1- Before the installation, a supported version of CUDA and CuDNN are needed (for jaxlib). Alternatively, one could install the jax-md version that comes with required CUDA libraries.

2- Cloning the Jax-ReaxFF repo:

git clone https://github.com/cagrikymk/Jax-ReaxFF
cd Jax-ReaxFF

3- The installation can be done in a conda environment:

conda create -n jax-env python=3.10
conda activate jax-env

4- Jax-ReaxFF is installed with the following command:

pip install .

After the setup, Jax-ReaxFF can be accessed via command line interface(CLI) with jaxreaxff

To test the installation on a CPU (The JIT compilation time for CPUs drastically higher):

jaxreaxff --init_FF Datasets/cobalt/ffield_lit             \
          --params Datasets/cobalt/params                  \
          --geo Datasets/cobalt/geo                        \
          --train_file Datasets/cobalt/trainset.in         \
          --num_e_minim_steps 200                          \
          --e_minim_LR 1e-3                                \
          --out_folder ffields                             \
          --save_opt all                                   \
          --num_trials 1                                   \
          --num_steps 20                                   \
          --init_FF_type fixed                             

5- To have the GPU support, jaxlib with CUDA support needs to be installed, otherwise the code can only run on CPUs.

pip install -U "jax[cuda12]==0.4.30"

You can learn more about JAX installation here: JAX install guide

After installing the GPU version, the script will automatically utilize the GPU. If the script does not detect the GPU, it will print a warning message.

Using Validation Data

jaxreaxff --init_FF Datasets/disulfide/ffield_lit             \
          --params Datasets/disulfide/params                  \
          --geo Datasets/disulfide/geo                        \
          --train_file Datasets/disulfide/trainset.in         \
          --use_valid True                                    \
          --valid_file Datasets/disulfide/valSet/trainset.in  \
          --valid_geo_file Datasets/disulfide/valSet/geo      \
          --num_e_minim_steps 200                             \
          --e_minim_LR 1e-3                                   \
          --out_folder ffields                                \
          --save_opt all                                      \
          --num_trials 1                                      \
          --num_steps 20                                      \
          --init_FF_type fixed                             

Potential Issues

On a HPC cluster, CUDA might be loaded somewhere different than /usr/local/cuda-xx.x.

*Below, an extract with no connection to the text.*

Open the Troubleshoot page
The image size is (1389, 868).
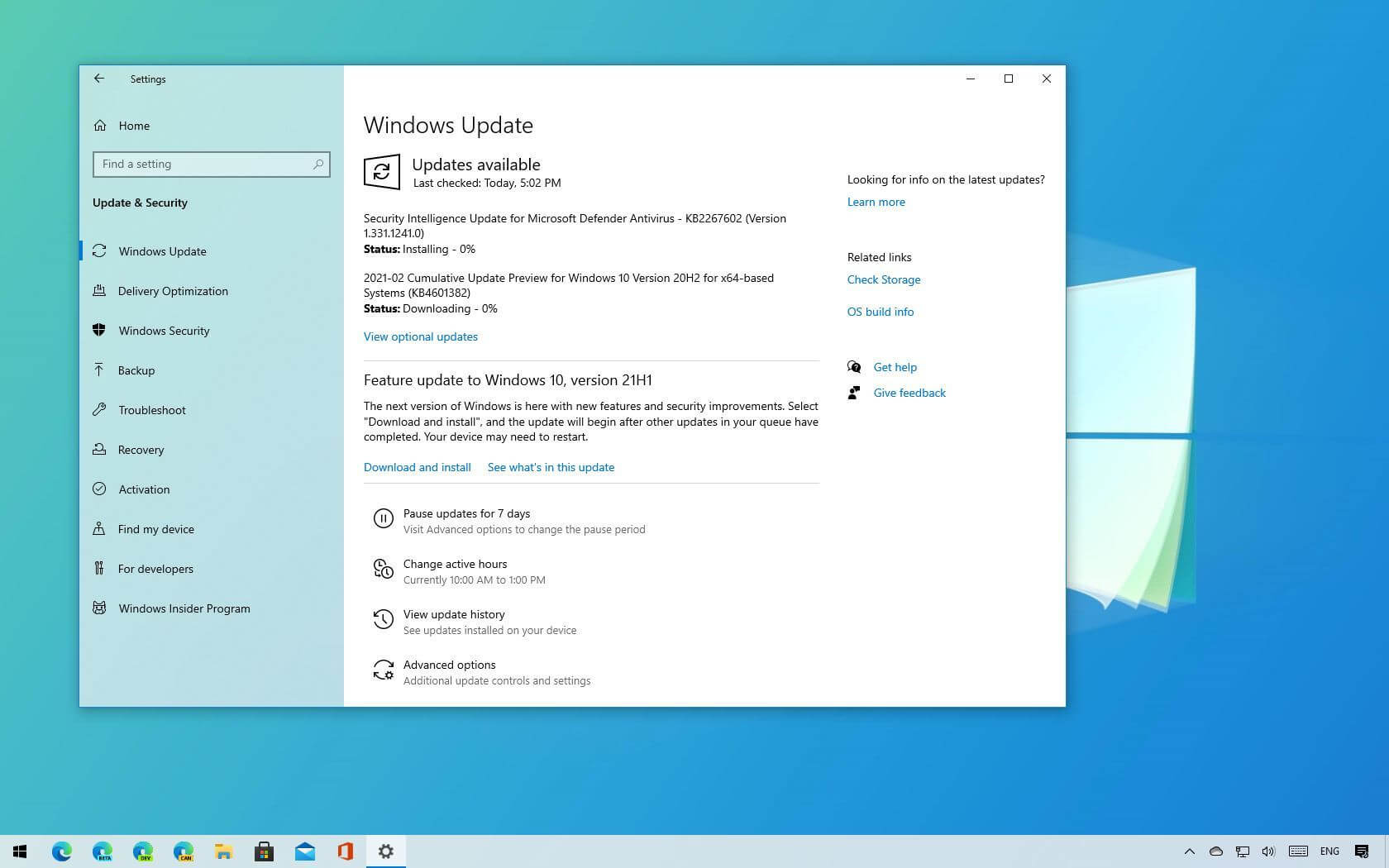[151, 410]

In this case, XLA compiler might not locate CUDA installation. This only happens if you install JAX with local CUDA support. To solve this, we can speficy the cuda directory using XLA_FLAGS:

# To see where cuda is installed
which nvcc # will print /opt/software/CUDAcore/11.1.1/bin/nvcc
export XLA_FLAGS="$XLA_FLAGS --xla_gpu_cuda_data_dir=/opt/software/CUDAcore/11.1.1"

Another potential issue related XLA compilation on clusters is RuntimeError: Unknown: no kernel image is available for execution on the device (potentially related to singularity) and it can be solved by changing XLA_FLAGS to:

export XLA_FLAGS="$XLA_FLAGS --xla_gpu_force_compilation_parallelism=1"

This flag can increase the compilation time drastically.